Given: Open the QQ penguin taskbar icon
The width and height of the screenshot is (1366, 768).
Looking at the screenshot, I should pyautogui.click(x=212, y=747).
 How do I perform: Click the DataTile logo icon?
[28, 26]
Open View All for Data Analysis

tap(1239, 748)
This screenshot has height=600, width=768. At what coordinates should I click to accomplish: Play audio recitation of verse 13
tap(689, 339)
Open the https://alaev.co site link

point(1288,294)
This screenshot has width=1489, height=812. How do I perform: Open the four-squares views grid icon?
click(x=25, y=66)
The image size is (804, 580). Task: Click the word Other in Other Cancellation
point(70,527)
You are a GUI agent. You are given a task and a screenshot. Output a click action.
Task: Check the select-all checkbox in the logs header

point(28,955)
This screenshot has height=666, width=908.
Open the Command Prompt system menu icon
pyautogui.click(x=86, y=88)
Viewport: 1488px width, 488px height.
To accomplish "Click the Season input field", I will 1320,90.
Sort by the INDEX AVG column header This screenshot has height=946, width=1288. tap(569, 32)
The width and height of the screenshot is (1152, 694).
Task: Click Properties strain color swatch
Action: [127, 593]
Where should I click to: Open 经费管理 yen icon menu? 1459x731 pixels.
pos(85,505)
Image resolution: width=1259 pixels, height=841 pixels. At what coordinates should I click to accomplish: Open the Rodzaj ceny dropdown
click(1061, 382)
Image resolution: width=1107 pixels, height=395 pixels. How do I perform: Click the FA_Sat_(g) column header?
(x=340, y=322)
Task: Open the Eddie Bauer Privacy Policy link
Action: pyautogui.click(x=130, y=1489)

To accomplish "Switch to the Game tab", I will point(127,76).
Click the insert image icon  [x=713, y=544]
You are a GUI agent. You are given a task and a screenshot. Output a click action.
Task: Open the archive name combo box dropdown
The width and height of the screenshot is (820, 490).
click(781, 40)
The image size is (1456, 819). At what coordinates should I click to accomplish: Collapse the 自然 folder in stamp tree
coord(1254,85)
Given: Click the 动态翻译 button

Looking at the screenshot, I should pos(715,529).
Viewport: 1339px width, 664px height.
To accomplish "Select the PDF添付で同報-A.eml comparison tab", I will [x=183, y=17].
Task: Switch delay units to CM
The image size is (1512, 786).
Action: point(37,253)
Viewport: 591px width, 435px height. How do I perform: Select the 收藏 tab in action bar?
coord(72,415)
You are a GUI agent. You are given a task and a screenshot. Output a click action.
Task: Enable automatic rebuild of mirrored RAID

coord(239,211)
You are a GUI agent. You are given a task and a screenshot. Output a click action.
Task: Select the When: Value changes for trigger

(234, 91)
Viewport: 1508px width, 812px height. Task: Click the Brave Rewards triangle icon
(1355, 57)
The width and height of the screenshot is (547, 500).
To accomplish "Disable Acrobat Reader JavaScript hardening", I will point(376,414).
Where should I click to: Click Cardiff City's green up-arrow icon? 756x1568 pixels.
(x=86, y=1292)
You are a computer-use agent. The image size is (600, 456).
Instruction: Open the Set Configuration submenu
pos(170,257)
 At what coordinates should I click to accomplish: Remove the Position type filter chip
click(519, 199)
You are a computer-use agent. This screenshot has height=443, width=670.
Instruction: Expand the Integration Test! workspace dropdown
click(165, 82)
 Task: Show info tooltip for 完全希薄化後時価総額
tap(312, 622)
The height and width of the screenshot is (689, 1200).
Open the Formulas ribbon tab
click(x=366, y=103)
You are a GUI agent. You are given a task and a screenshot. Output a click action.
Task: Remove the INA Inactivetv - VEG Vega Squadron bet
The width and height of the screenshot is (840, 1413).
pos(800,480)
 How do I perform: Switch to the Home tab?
----------
**Exercise requirements**
Rewrite all of the records above as a Markdown table with two columns, "Row" and "Line". Give each non-blank line its own numbered row.

**Response to this task**
| Row | Line |
|---|---|
| 1 | Given: Open the QQ penguin taskbar icon |
| 2 | The width and height of the screenshot is (1366, 768). |
| 3 | Looking at the screenshot, I should pyautogui.click(x=212, y=747). |
| 4 |  How do I perform: Click the DataTile logo icon? |
| 5 | [28, 26] |
| 6 | Open View All for Data Analysis |
| 7 | tap(1239, 748) |
| 8 | This screenshot has height=600, width=768. At what coordinates should I click to accomplish: Play audio recitation of verse 13 |
| 9 | tap(689, 339) |
| 10 | Open the https://alaev.co site link |
| 11 | point(1288,294) |
| 12 | This screenshot has width=1489, height=812. How do I perform: Open the four-squares views grid icon? |
| 13 | click(x=25, y=66) |
| 14 | The image size is (804, 580). Task: Click the word Other in Other Cancellation |
| 15 | point(70,527) |
| 16 | You are a GUI agent. You are given a task and a screenshot. Output a click action. |
| 17 | Task: Check the select-all checkbox in the logs header |
| 18 | point(28,955) |
| 19 | This screenshot has height=666, width=908. |
| 20 | Open the Command Prompt system menu icon |
| 21 | pyautogui.click(x=86, y=88) |
| 22 | Viewport: 1488px width, 488px height. |
| 23 | To accomplish "Click the Season input field", I will 1320,90. |
| 24 | Sort by the INDEX AVG column header This screenshot has height=946, width=1288. tap(569, 32) |
| 25 | The width and height of the screenshot is (1152, 694). |
| 26 | Task: Click Properties strain color swatch |
| 27 | Action: [127, 593] |
| 28 | Where should I click to: Open 经费管理 yen icon menu? 1459x731 pixels. |
| 29 | pos(85,505) |
| 30 | Image resolution: width=1259 pixels, height=841 pixels. At what coordinates should I click to accomplish: Open the Rodzaj ceny dropdown |
| 31 | click(1061, 382) |
| 32 | Image resolution: width=1107 pixels, height=395 pixels. How do I perform: Click the FA_Sat_(g) column header? |
| 33 | (x=340, y=322) |
| 34 | Task: Open the Eddie Bauer Privacy Policy link |
| 35 | Action: pyautogui.click(x=130, y=1489) |
| 36 | To accomplish "Switch to the Game tab", I will point(127,76). |
| 37 | Click the insert image icon  [x=713, y=544] |
| 38 | You are a GUI agent. You are given a task and a screenshot. Output a click action. |
| 39 | Task: Open the archive name combo box dropdown |
| 40 | The width and height of the screenshot is (820, 490). |
| 41 | click(781, 40) |
| 42 | The image size is (1456, 819). At what coordinates should I click to accomplish: Collapse the 自然 folder in stamp tree |
| 43 | coord(1254,85) |
| 44 | Given: Click the 动态翻译 button |
| 45 | Looking at the screenshot, I should pos(715,529). |
| 46 | Viewport: 1339px width, 664px height. |
| 47 | To accomplish "Select the PDF添付で同報-A.eml comparison tab", I will [x=183, y=17]. |
| 48 | Task: Switch delay units to CM |
| 49 | The image size is (1512, 786). |
| 50 | Action: point(37,253) |
| 51 | Viewport: 591px width, 435px height. How do I perform: Select the 收藏 tab in action bar? |
| 52 | coord(72,415) |
| 53 | You are a GUI agent. You are given a task and a screenshot. Output a click action. |
| 54 | Task: Enable automatic rebuild of mirrored RAID |
| 55 | coord(239,211) |
| 56 | You are a GUI agent. You are given a task and a screenshot. Output a click action. |
| 57 | Task: Select the When: Value changes for trigger |
| 58 | (234, 91) |
| 59 | Viewport: 1508px width, 812px height. Task: Click the Brave Rewards triangle icon |
| 60 | (1355, 57) |
| 61 | The width and height of the screenshot is (547, 500). |
| 62 | To accomplish "Disable Acrobat Reader JavaScript hardening", I will point(376,414). |
| 63 | Where should I click to: Click Cardiff City's green up-arrow icon? 756x1568 pixels. |
| 64 | (x=86, y=1292) |
| 65 | You are a computer-use agent. The image size is (600, 456). |
| 66 | Instruction: Open the Set Configuration submenu |
| 67 | pos(170,257) |
| 68 |  At what coordinates should I click to accomplish: Remove the Position type filter chip |
| 69 | click(519, 199) |
| 70 | You are a computer-use agent. This screenshot has height=443, width=670. |
| 71 | Instruction: Expand the Integration Test! workspace dropdown |
| 72 | click(165, 82) |
| 73 |  Task: Show info tooltip for 完全希薄化後時価総額 |
| 74 | tap(312, 622) |
| 75 | The height and width of the screenshot is (689, 1200). |
| 76 | Open the Formulas ribbon tab |
| 77 | click(x=366, y=103) |
| 78 | You are a GUI agent. You are given a task and a screenshot. Output a click action. |
| 79 | Task: Remove the INA Inactivetv - VEG Vega Squadron bet |
| 80 | The width and height of the screenshot is (840, 1413). |
| 81 | pos(800,480) |
| 82 |  How do I perform: Switch to the Home tab? |